By MICHAEL LARSON*
This book's title is ironic, referring to both a lost tribe of the Amazon jungle and a privileged, closed community in New Jersey, circa 1978.
Fifteen-year-old Finn Earl and his mother, Liz, are swept to Vlyvalle from their poverty-stricken existence in their Lower East Side apartment by a millionaire benefactor, Ogden C. Osborne. Osborne is lord of the manor of the town of Vlyvalle, where he and his offspring live. Osborne becomes a father figure, replacing Finn's real father, whom he has yet to meet, a famous anthropologist studying the aforementioned Yanomamo tribe.
Finn's disappearance into the murky vortex that is his new family's existence forms the heart of this brilliant book, as he succumbs to the charms of Maya, Osborne's granddaughter, and the chameleon-like Bryce, her older brother.
In a place where Jews are referred to as Hawaiians - a term indicative of Vlyvalle's attempts to ignore reality - and where the only black person is the police chief, nothing is what it seems and everything is tinged with a sense of the unreal. Finn starts to realise that the tribe he has been sucked into is probably far more dangerous and unpredictable than the savages among whom his father lives.
To help this air of strangeness there are enough joints, vials of coke and soft drinks laced with vodka to keep most of Vlyvalle high and cocooned, while Finn's natural suspicion sees through the deceptions, fuels his love-hate relationship with the family (and in particular, Maya) and eats away at what morals he has managed to acquire in his short life.
If the innocent drawn into the world of the wealthy sounds a familiar theme, it's not surprising. There is more than a drop of Gatsby as things play out - more than a snort, too, of Brett Easton Ellis, particularly once the action moves to college. And Wittenborn has a Waugh-ish attitude to the privileged. The voyeur in you loves to see how the mega-rich really live, and schadenfreude means you can't help but smirk when their tight little world unravels.

----------------

Problems to work on =
1. Update the stretch of the book review from "Finn's disappearance into" through "his father lives.", replacing "police chief" with "fire chief".
2. According to the book review, what term is used for Jews in Vlyvalle?
3. Continue the book review from the point where it ends.

----------------

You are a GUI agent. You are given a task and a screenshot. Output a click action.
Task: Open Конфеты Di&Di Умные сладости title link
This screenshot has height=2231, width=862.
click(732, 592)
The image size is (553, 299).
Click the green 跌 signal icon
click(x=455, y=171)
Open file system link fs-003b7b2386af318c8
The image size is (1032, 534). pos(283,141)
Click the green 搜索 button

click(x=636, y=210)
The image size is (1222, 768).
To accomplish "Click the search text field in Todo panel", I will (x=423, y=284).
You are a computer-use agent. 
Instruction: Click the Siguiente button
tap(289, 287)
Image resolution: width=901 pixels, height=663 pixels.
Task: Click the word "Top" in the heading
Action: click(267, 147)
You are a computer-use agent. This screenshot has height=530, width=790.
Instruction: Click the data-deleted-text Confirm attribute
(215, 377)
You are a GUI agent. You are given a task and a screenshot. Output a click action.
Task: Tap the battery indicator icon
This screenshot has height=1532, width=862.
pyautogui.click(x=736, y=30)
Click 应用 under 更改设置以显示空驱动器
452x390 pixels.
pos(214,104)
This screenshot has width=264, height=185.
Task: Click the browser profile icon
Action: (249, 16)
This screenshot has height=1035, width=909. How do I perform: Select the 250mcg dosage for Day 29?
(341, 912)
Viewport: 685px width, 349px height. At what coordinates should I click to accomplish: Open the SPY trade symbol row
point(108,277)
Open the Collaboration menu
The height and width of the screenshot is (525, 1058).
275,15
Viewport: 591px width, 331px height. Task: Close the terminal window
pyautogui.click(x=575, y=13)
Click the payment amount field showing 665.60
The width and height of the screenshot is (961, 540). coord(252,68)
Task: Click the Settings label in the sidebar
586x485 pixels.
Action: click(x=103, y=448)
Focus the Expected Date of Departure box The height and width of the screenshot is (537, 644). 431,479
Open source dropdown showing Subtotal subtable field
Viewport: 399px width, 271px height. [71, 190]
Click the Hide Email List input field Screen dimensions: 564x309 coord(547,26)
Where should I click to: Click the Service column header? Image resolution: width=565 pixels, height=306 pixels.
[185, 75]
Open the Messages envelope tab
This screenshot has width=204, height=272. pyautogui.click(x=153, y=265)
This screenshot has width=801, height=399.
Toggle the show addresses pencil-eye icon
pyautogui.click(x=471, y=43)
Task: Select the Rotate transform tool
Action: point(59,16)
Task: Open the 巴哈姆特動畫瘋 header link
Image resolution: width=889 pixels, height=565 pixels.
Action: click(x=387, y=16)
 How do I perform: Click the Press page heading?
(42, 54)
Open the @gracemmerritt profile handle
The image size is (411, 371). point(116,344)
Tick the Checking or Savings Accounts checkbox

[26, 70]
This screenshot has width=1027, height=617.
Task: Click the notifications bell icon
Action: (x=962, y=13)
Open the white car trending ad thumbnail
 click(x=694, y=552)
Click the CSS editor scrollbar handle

----------------

Your written answers =
1.
Finn's disappearance into the murky vortex that is his new family's existence forms the heart of this brilliant book, as he succumbs to the charms of Maya, Osborne's granddaughter, and the chameleon-like Bryce, her older brother.
In a place where Jews are referred to as Hawaiians - a term indicative of Vlyvalle's attempts to ignore reality - and where the only black person is the fire chief, nothing is what it seems and everything is tinged with a sense of the unreal. Finn starts to realise that the tribe he has been sucked into is probably far more dangerous and unpredictable than the savages among whom his father lives.

2. Hawaiians

3.
But it is Finn, a marvellously real and lovable character in the mould of Holden Caulfield crossed with, well, Huckleberry Finn, that you share the novel with. His dilemmas over Maya and Bryce (and over his mother who adopts the rich lifestyle all too easily), and his initial, naive disbelief as events unfold - a naivete slowly subsumed by cynicism - endear him to us. A character such as he could so easily slip into cliche. Wittenborn never allows this to happen.
And the writing is brilliant. One morning Finn's mother "looked like someone who had tried to get rid of the flu by falling down the stairs". One of the socialites jumps horses "named after inclement weather"; another's hair "had that bleached blond, slightly snarled look of someone who'd ridden through life at high speeds with the top down".
As for the narrative itself, the dream world suddenly turns nightmare and you ride the deceptions and mistrust hand in hand with Finn. You often find yourself thinking, what would I do here? That, coupled with an overwhelming urge to know what happens next, shows that Wittenborn is a writer who gets you from the first, and stays in your head a long time after you turn the final page. Great stuff.
Bloomsbury
$36.95
* Michael Larsen is an Auckland freelance writer.